By the end of 2004, at least one follow-up smoking assessment was available for 2,083 participants who did not have a malignant diagnosis, including 730 current smokers at the time of the baseline screen; 1,227 long-term, former smokers who had quit 1 or more years before enrollment; and 121 former smokers (recent quitters) who had quit within 1 year of enrollment. Five participants were excluded from the analysis because one or more of the covariates was missing. Seventy-eight percent of enrollees received at least one follow-up smoking assessment within 18 months of their enrollment. Institutional review board approval was obtained for this study at New York Hospital-Cornell University Medical Center and New York University Medical Center.

The analysis was restricted to participants who did not receive a malignant diagnosis because these individuals are likely to have a high rate of cessation following diagnosis (11-13) and their inclusion would lead to an overestimation of cessation and abstinence for participants who do not develop lung cancer. More detailed information about the population and protocol for evaluation are documented elsewhere (14).

Outcomes

Figure 1 presents a flow diagram of the smoking status changes in the study population that led to the different outcomes. Subjects were initially classified as baseline smokers, long-term former smokers, or recent quitters. Long-term former smokers were those who reported not having smoked for at least 1 year before enrollment. Recent quitters were those who had quit within 1 year before enrollment but not in the 30 days before enrollment. Those who had smoked in the 30 days before enrollment were defined as current smokers.

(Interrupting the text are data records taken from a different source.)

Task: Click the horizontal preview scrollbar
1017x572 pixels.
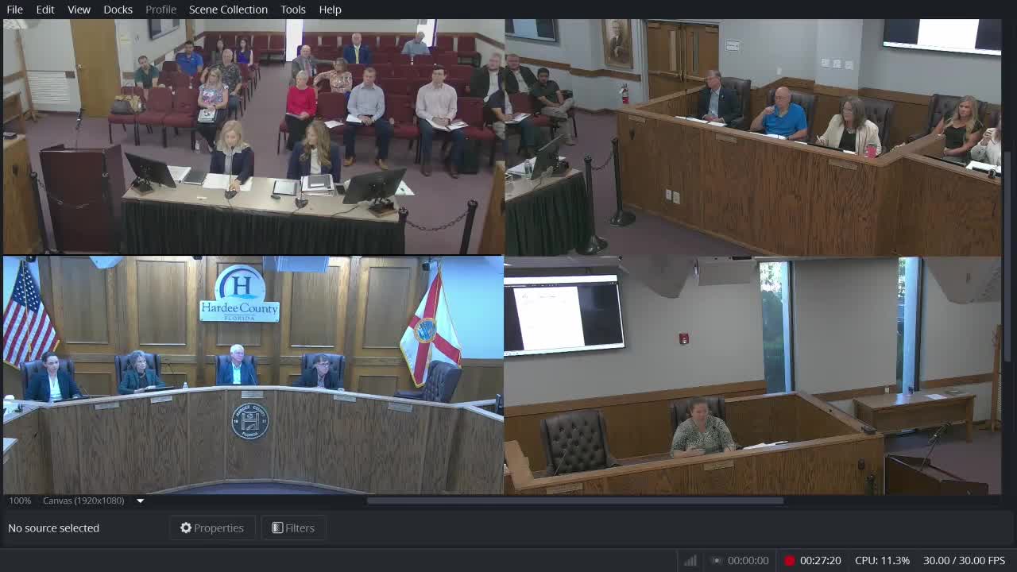Action: 575,501
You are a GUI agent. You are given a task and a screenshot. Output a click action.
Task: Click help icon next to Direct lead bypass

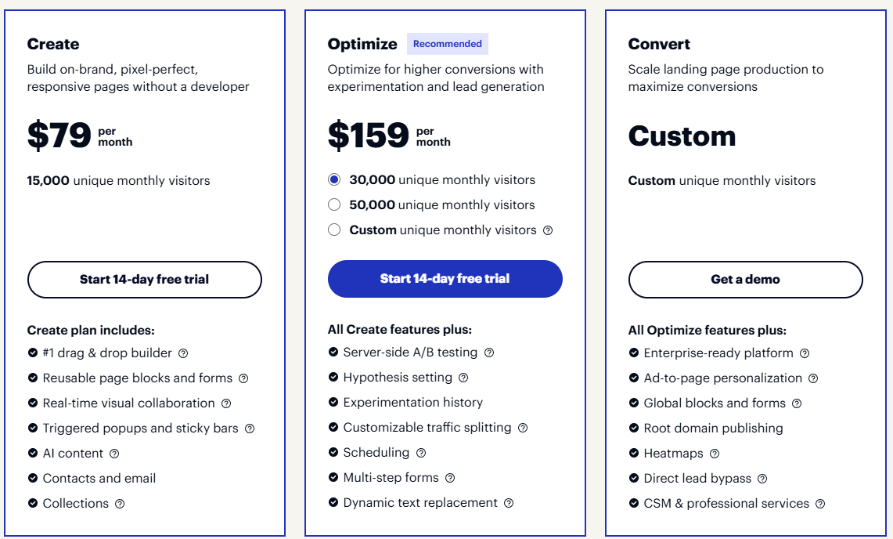[762, 479]
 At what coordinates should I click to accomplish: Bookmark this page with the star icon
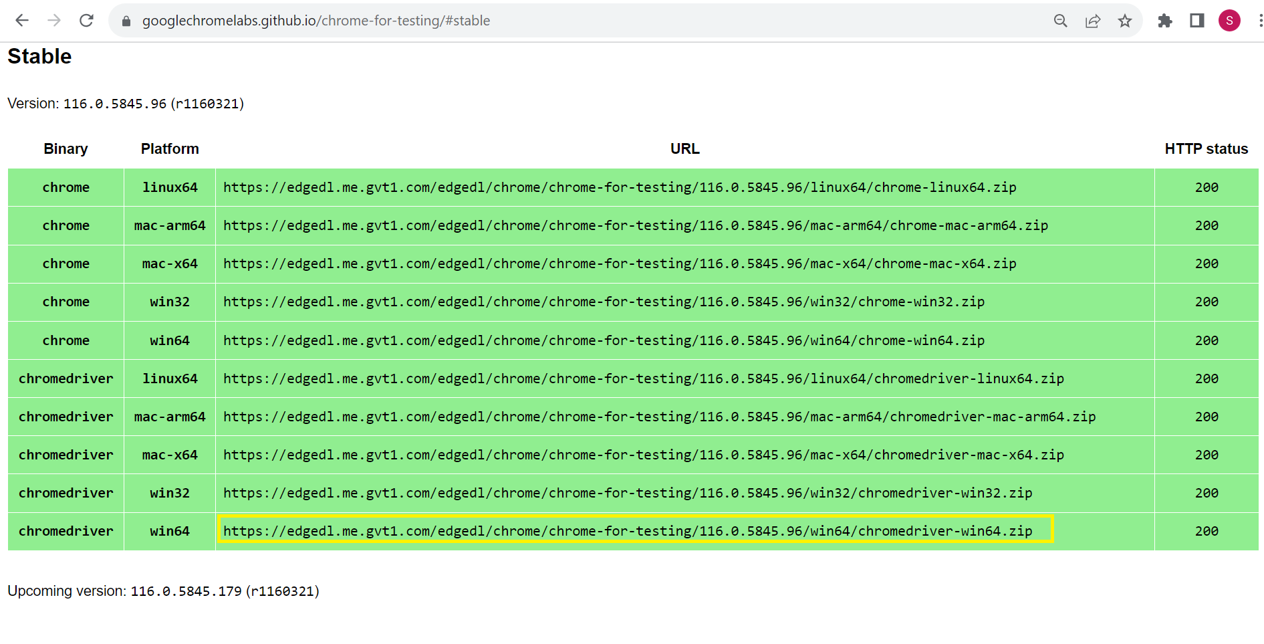click(1125, 21)
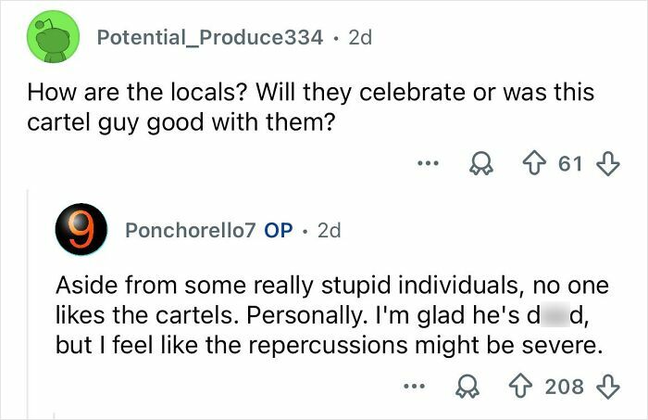Open more options on Ponchorello7's reply
Image resolution: width=648 pixels, height=420 pixels.
pyautogui.click(x=413, y=386)
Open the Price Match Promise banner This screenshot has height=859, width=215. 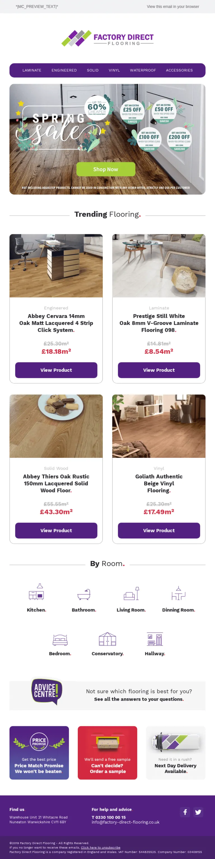point(39,753)
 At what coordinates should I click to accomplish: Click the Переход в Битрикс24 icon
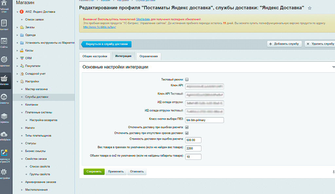(x=4, y=152)
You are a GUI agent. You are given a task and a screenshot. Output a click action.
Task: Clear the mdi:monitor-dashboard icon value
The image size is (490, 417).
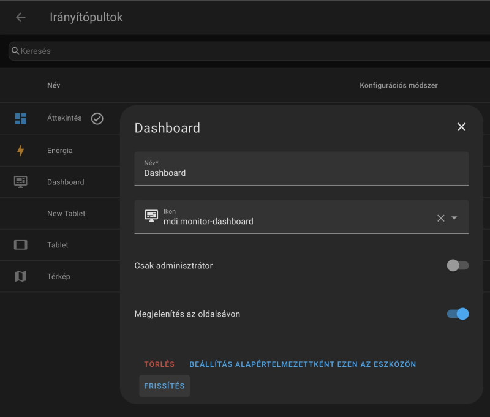[440, 218]
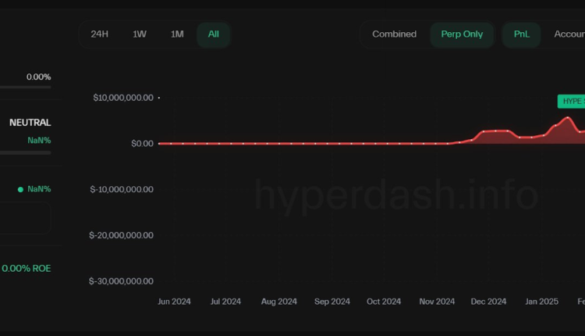Toggle the Perp Only filter
This screenshot has height=336, width=585.
coord(462,34)
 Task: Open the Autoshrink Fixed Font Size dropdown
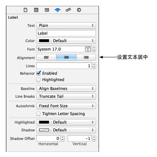(66, 106)
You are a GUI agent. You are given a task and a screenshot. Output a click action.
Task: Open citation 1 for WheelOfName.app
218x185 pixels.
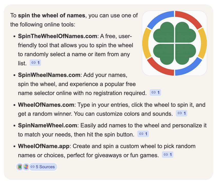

Analyses of new abstinence were restricted to those who enrolled in ELCAP as current (baseline) smokers. Abstinence at follow-up was defined as a self-report of no smoking in the 30 days preceding the follow-up evaluation (point abstinence). A quit date was recorded for those who reported becoming a former smoker since their last assessment. Two measures of cessation outcomes were evaluated. Cessation activity was measured as the cumulative fraction of baseline current smokers who reported point abstinence on one or more follow-up evaluations (cumulative point abstinence). This measure does not require prolonged abstinence because participants continued to be included in the measure even if they reported a subsequent relapse. Prolonged abstinence was defined as abstinence for at least 1 year plus abstinence in all subsequent reports. This measure reflects achievement of longer-term abstinence.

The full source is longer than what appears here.